Data to examine Start Marker

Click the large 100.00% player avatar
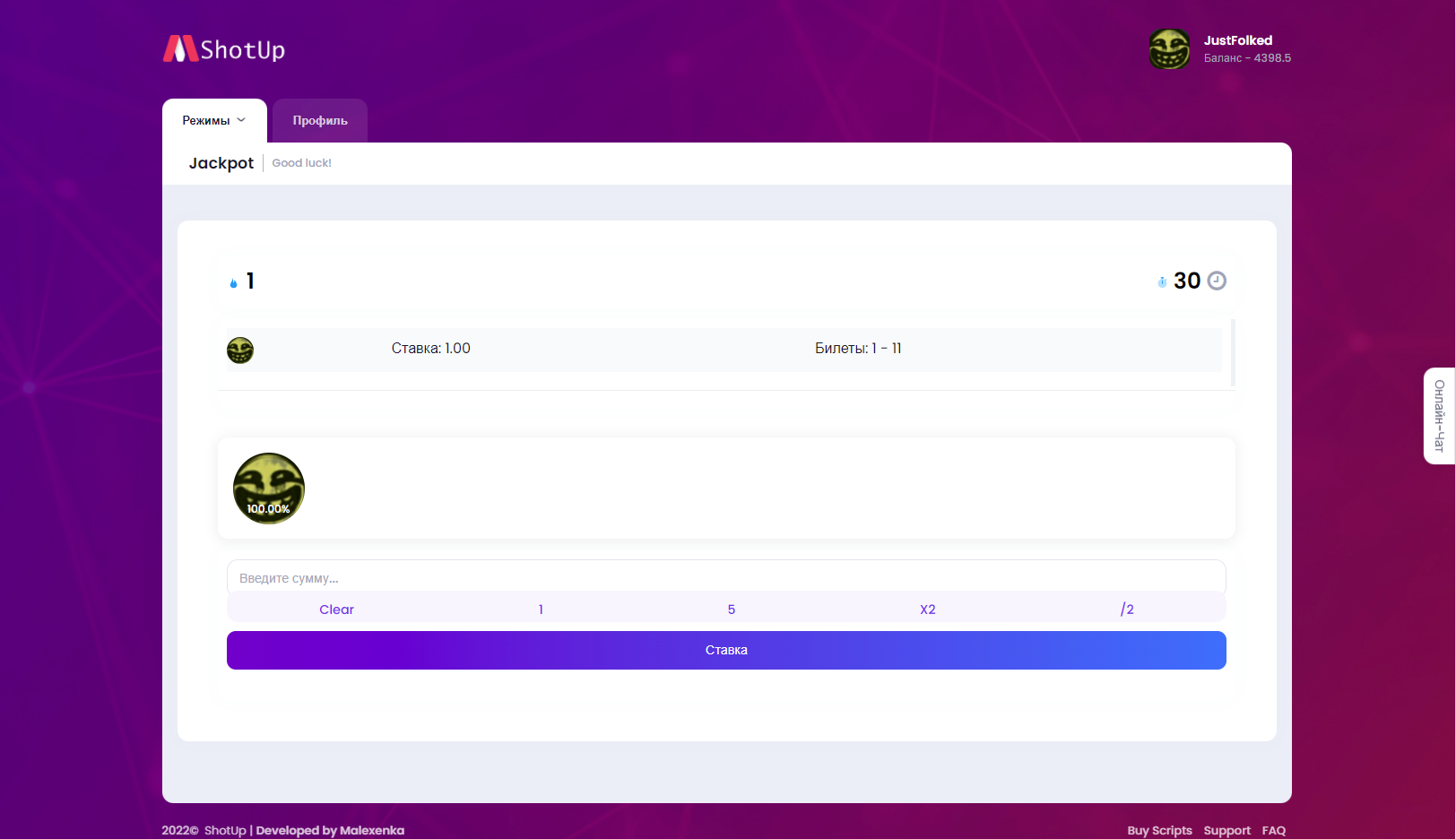 (x=269, y=489)
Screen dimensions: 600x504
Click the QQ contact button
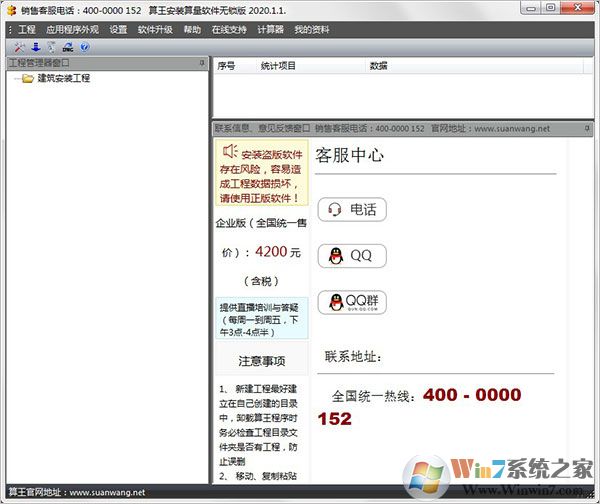[351, 255]
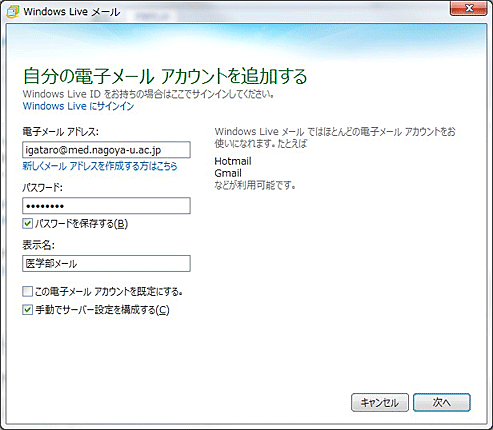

Data to examine End Marker

> Exercise
Go through the lines above and write each one out verbatim, skipping the pictures.

> Output for this task
Click the large 100.00% player avatar
 (x=269, y=489)
Screen dimensions: 600x504
Click the QQ contact button
[351, 255]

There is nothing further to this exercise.